*** AVAILABLE RECORDS Section Begins ***

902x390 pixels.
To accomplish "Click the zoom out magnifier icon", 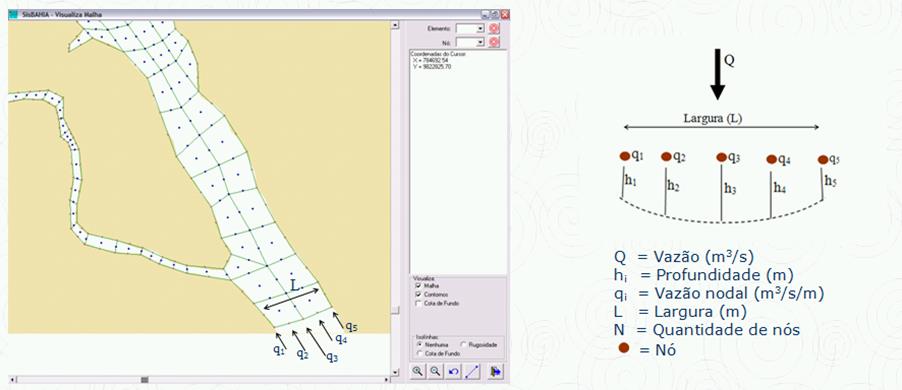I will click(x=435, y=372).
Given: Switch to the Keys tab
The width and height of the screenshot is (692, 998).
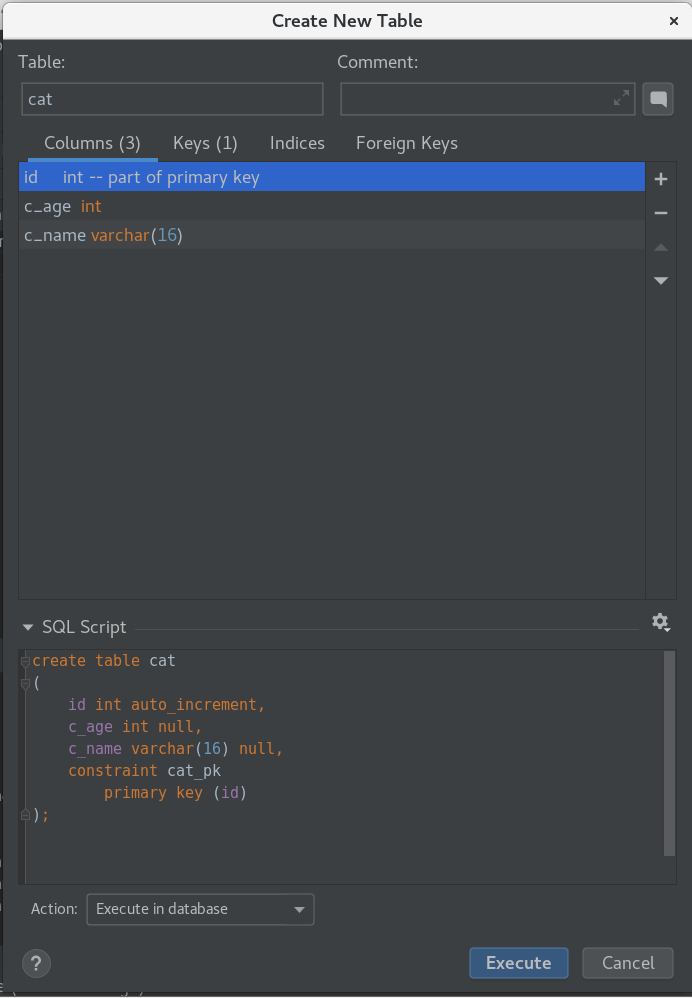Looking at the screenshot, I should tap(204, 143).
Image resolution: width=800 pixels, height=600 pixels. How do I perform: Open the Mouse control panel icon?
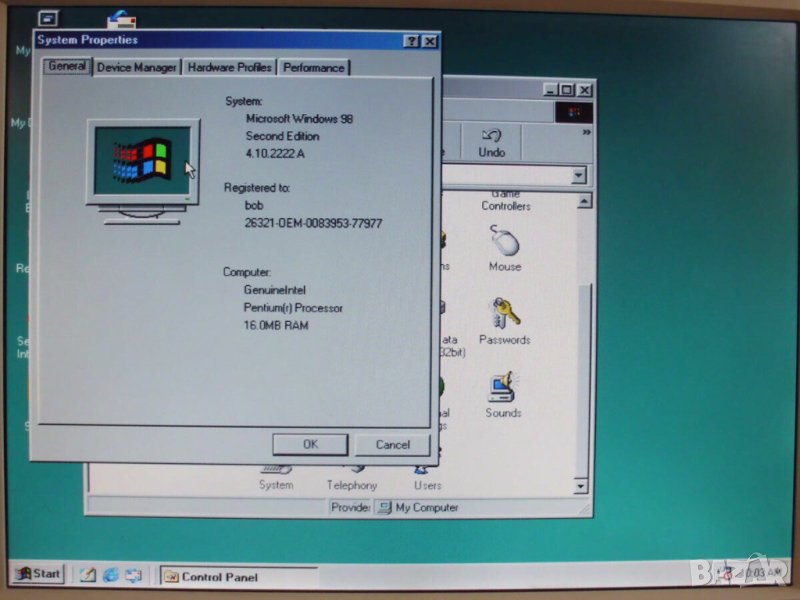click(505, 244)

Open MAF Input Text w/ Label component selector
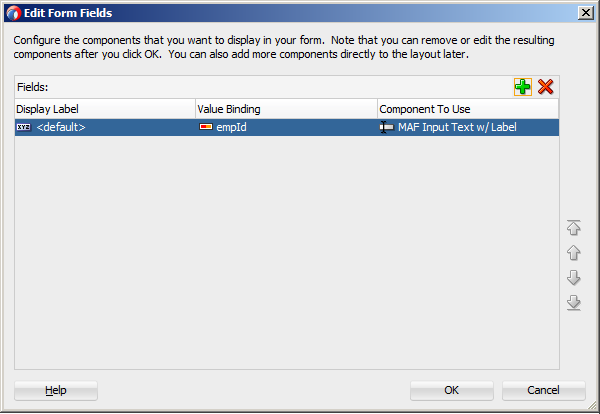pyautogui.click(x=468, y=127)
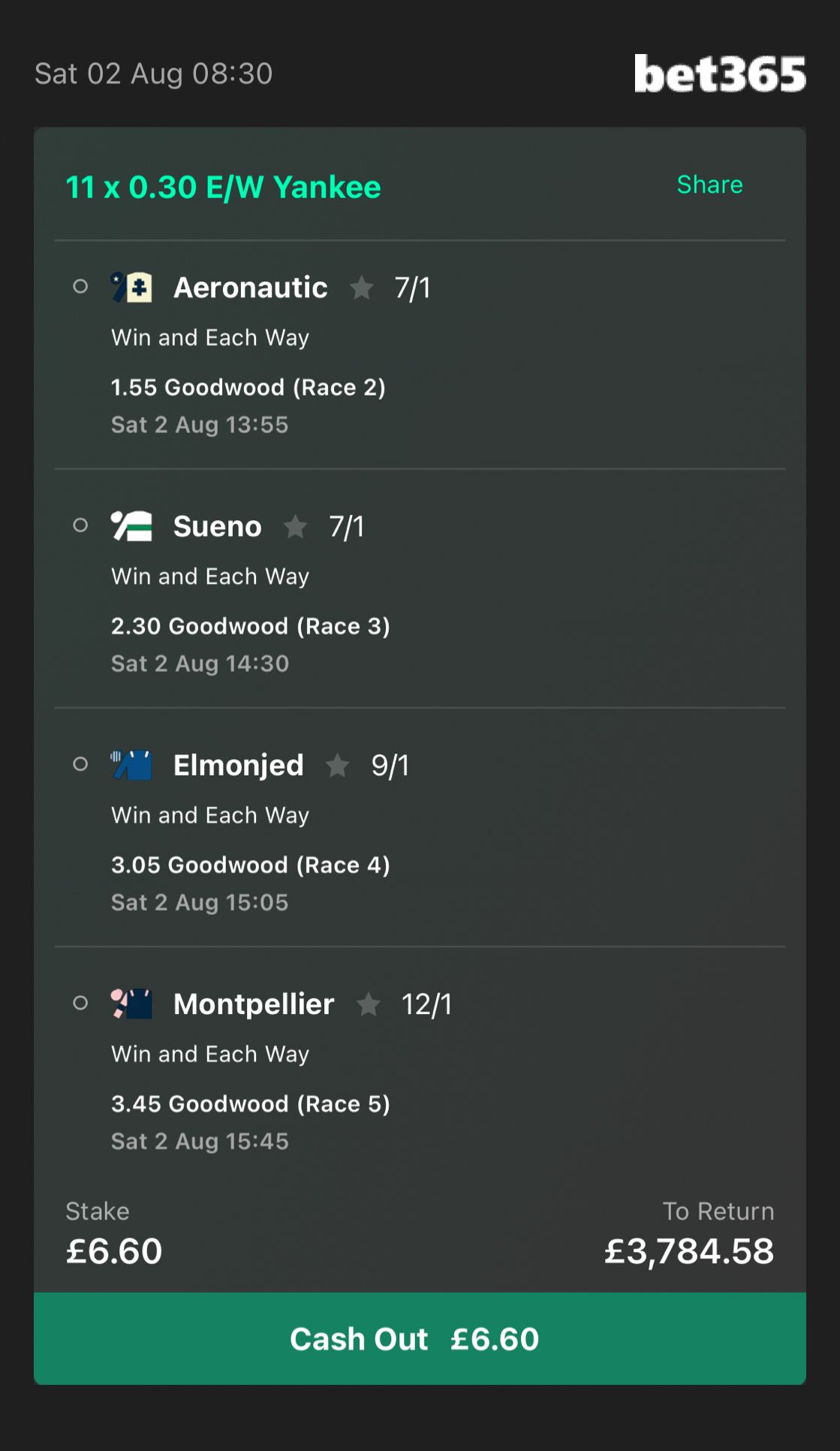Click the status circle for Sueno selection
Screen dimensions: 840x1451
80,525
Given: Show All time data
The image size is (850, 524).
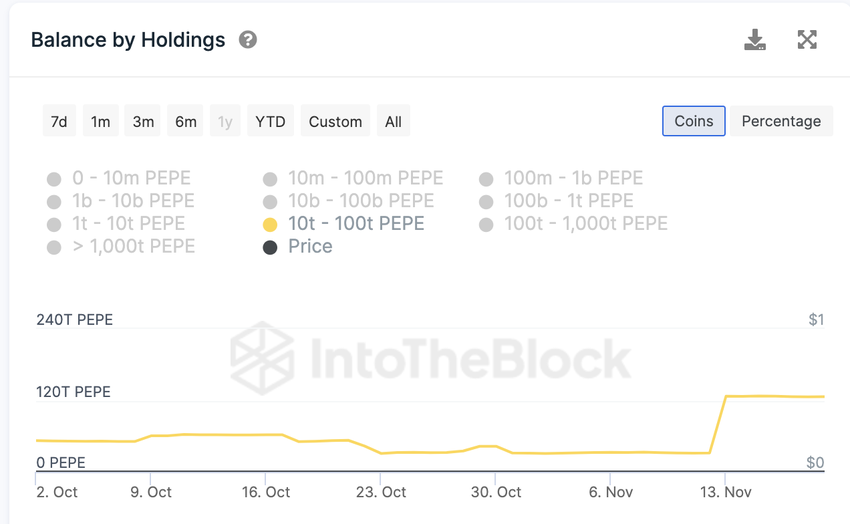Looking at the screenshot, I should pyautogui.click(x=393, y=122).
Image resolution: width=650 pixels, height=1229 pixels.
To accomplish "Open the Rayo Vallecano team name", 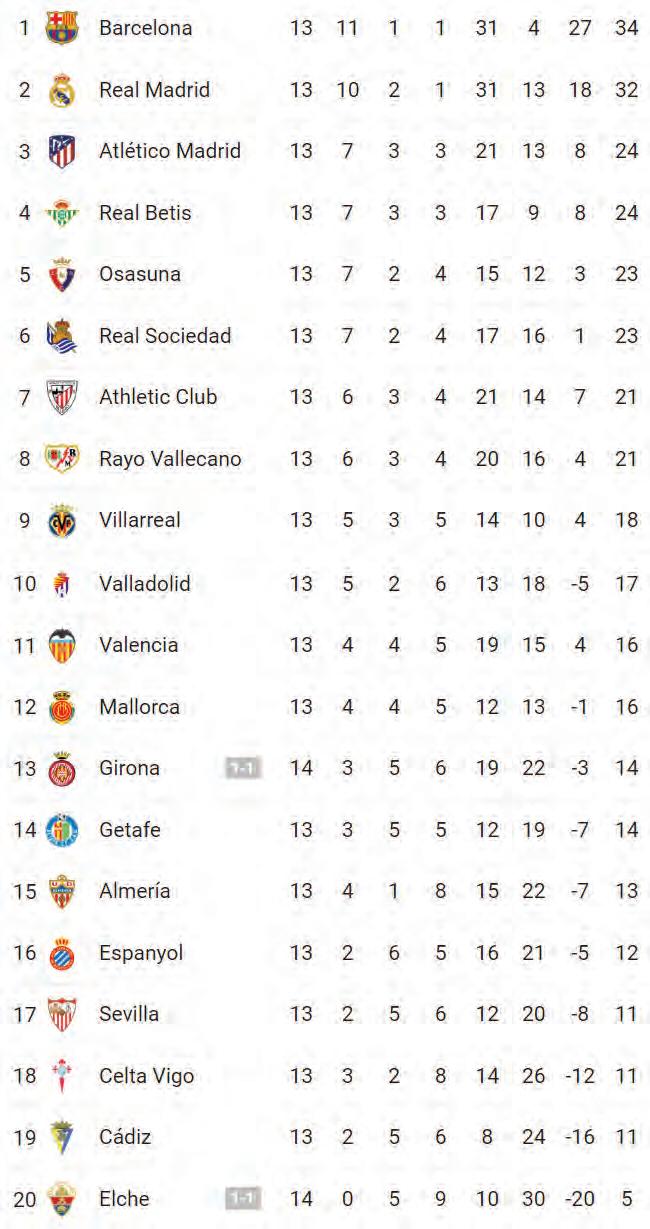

*** AVAILABLE RECORDS Section Ends ***

WHAT THE TASK ASKS:
I would like you to retype exactly the lines running from the one containing "Given: Switch to the Keys tab" to the last line of the entries, both included, leaving all pictures out.

RESPONSE:
Given: Switch to the Keys tab
The width and height of the screenshot is (692, 998).
Looking at the screenshot, I should tap(204, 143).
Image resolution: width=800 pixels, height=600 pixels. How do I perform: Open the Mouse control panel icon?
click(505, 244)

Open MAF Input Text w/ Label component selector
pyautogui.click(x=468, y=127)
Click the status circle for Sueno selection
Screen dimensions: 840x1451
80,525
Given: Show All time data
The image size is (850, 524).
Looking at the screenshot, I should pyautogui.click(x=393, y=122).
Image resolution: width=650 pixels, height=1229 pixels.
To accomplish "Open the Rayo Vallecano team name", 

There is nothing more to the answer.